Frank Lloyd Wright (1867 – 1959), the famous American architect, was known for controlling every aspect of a project—from the plan of the building to the design, choice and schematic of furniture, right down to every bit of material used. So why should it surprise us that Wright would have no shame in demanding Steinway & Sons to alter its walnut Model B piano to fit in the low-ceiling home commissioned by Lowell E. Walter, the famous Cedar Rock House in Iowa.
Here is an excerpt of that letter:
In a coincidence—by design or by a stroke of irony—at one time, early in his career (c. 1896), Wright’s offices were located in the newly erected Steinway Hall in Chicago designed by Dwight H. Perkins. It was here that he became a part of a group of young architects influenced by the Arts and Crafts Movement; they were later to be known as the Prairie School.

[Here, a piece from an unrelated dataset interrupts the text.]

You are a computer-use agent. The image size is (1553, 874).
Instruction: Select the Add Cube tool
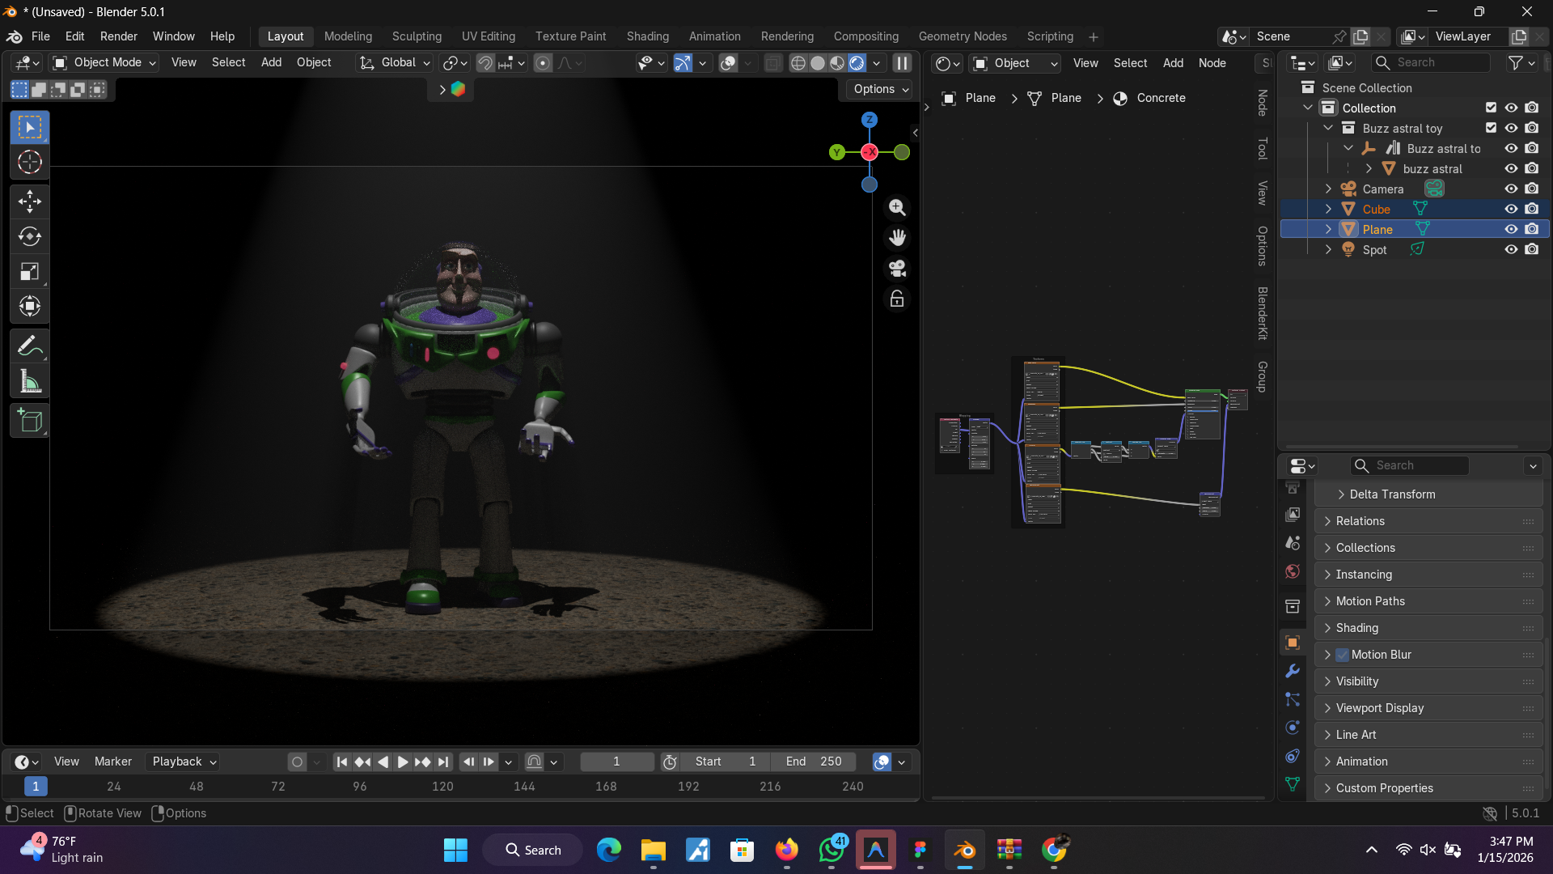point(29,420)

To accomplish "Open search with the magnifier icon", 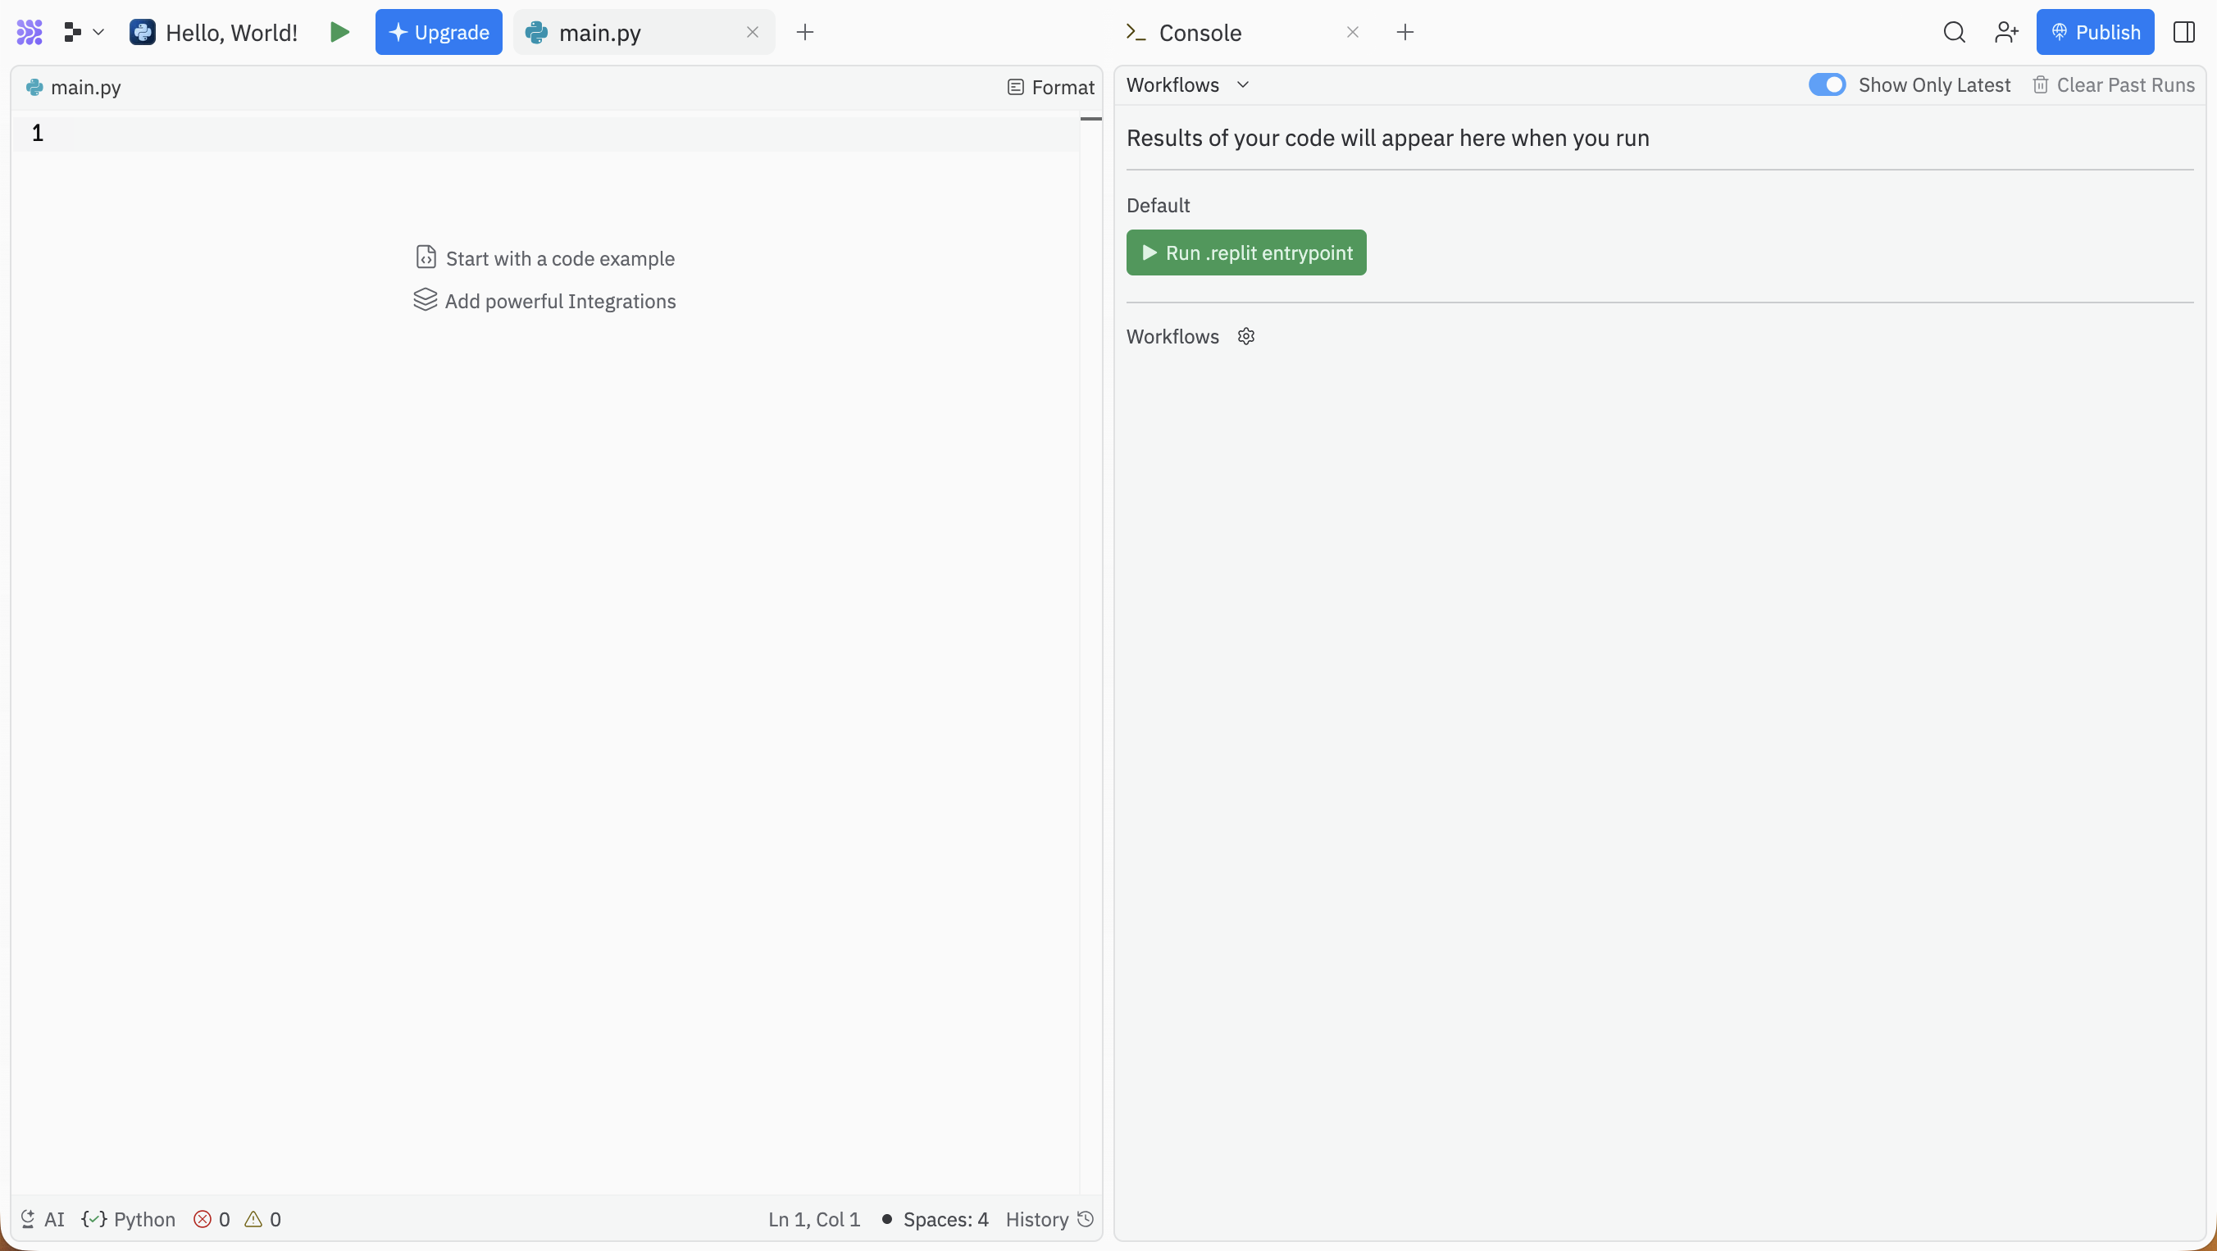I will [x=1955, y=32].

But Frank Lloyd Wright didn’t come from a neophyte position in his demand for aesthetic changes. He had grown up in a musical family. His father, William Russell Cary Wright, taught pianoforte and the organ, passing on his love for Bach and Beethoven to the young Frank Lloyd Wright. The elder Wright taught his son the piano (which was a Steinway Square), cello, and violin while extolling the importance of acoustics.
Lloyd attributed his sense of harmony in his architecture to this early influence: "...by his father who, he recalled many times, taught him to make structural comparisons between music and buildings." [ 4 ]
In his autobiography, Wright talking about Beethoven stated that: "when I build I often hear his music and, yes when Beethoven made music I am sure he sometimes saw buildings like mine in character, whatever form they may have taken then." [ 5 ]
Passing on the legacy of his father, Frank Lloyd Wright aggressively encouraged his own children to play musical instruments: Lloyd the cello, John the Violin, Frances the piano, David the flute, Llewelyn the guitar and mandolin, and Catherine voice.